- **SUPPLIED RECORDS**:

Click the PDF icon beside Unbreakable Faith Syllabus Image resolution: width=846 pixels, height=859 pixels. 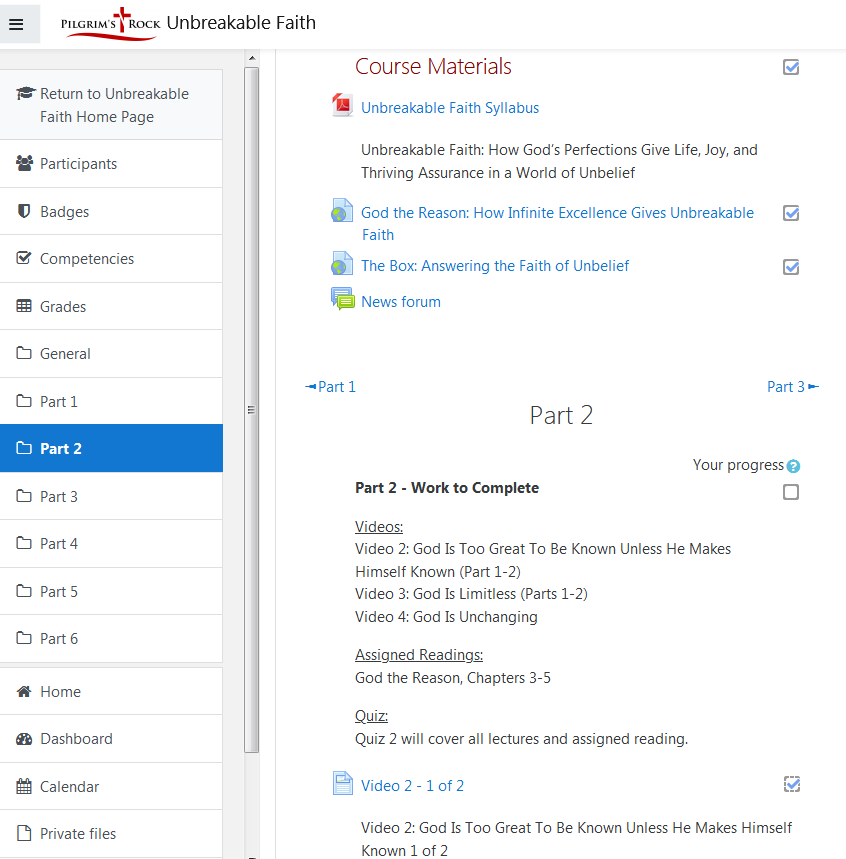pyautogui.click(x=343, y=106)
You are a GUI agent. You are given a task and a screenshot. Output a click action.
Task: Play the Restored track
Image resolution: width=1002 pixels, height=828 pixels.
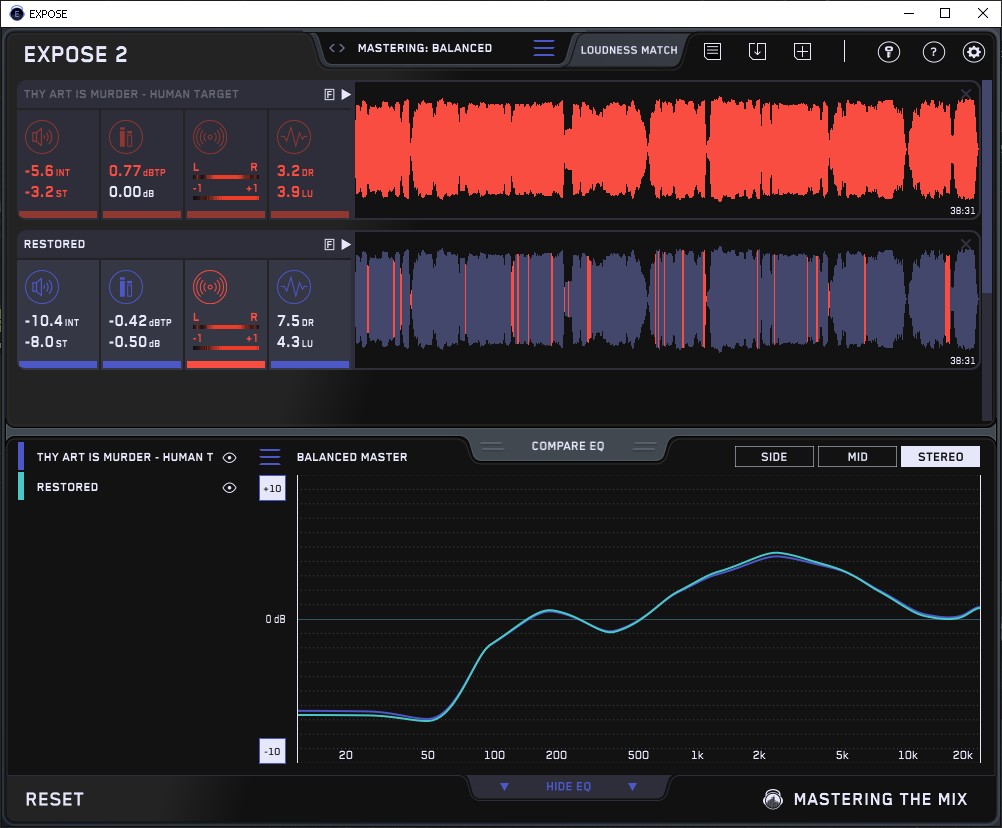346,244
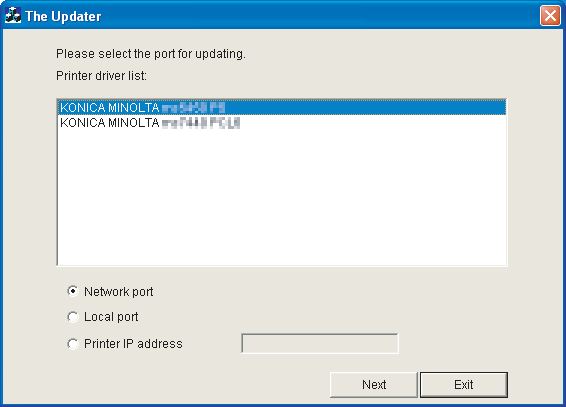
Task: Choose the Network port radio button
Action: point(73,291)
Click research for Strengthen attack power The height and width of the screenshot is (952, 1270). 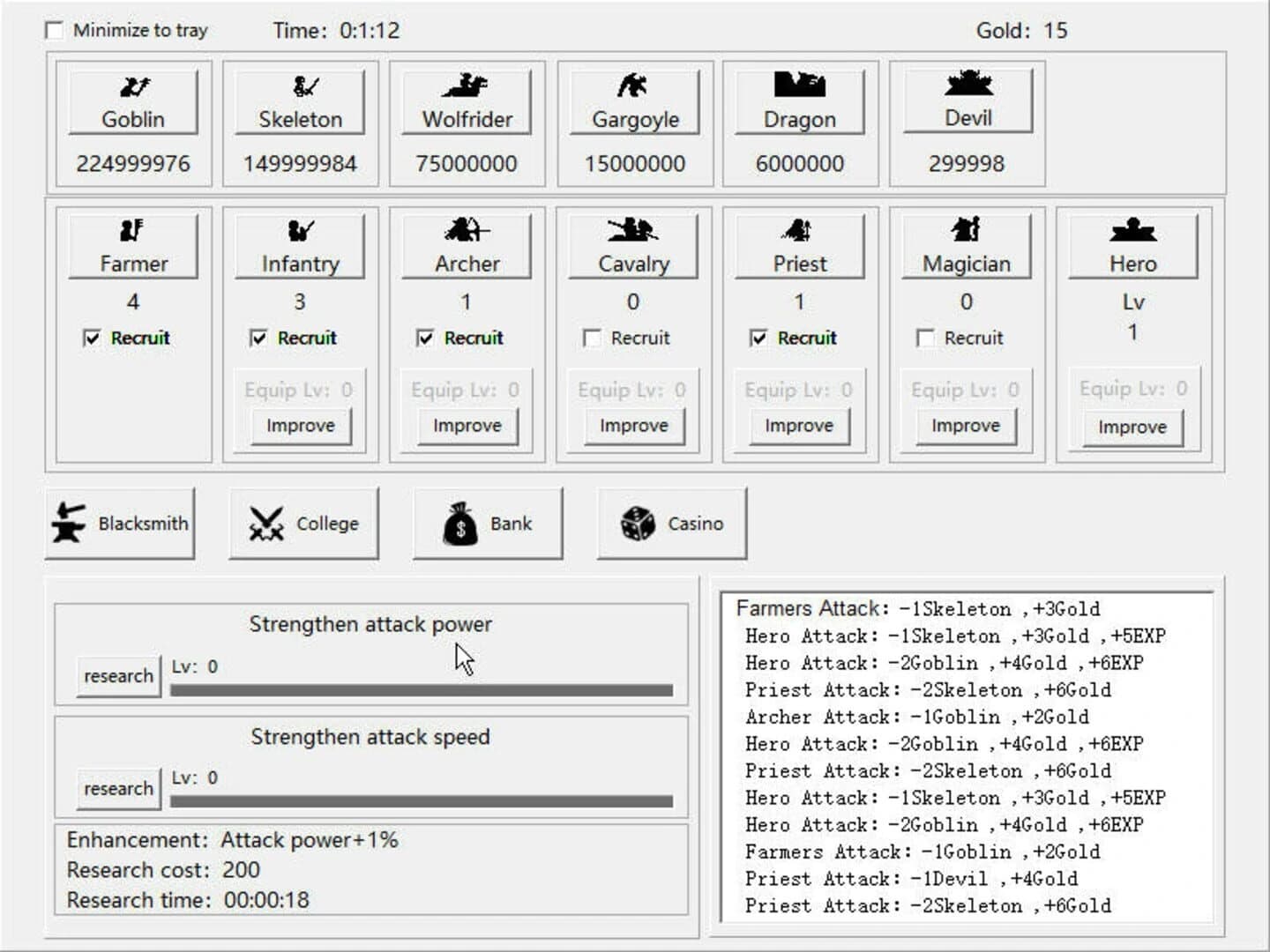pos(116,676)
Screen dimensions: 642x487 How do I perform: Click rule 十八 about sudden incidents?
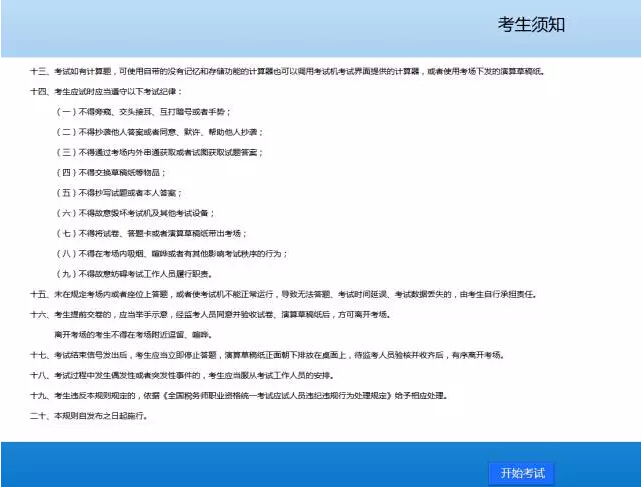coord(180,375)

- **WRITTEN REQUEST**:
Render the records as a numbered list, starting at the line that contains "Screen dimensions: 642x487" and ending with the last of the records. Skip blank lines and leave out the pictures.

- **EXERCISE SOLUTION**:
1. Screen dimensions: 642x487 How do I perform: Click rule 十八 about sudden incidents?
2. coord(180,375)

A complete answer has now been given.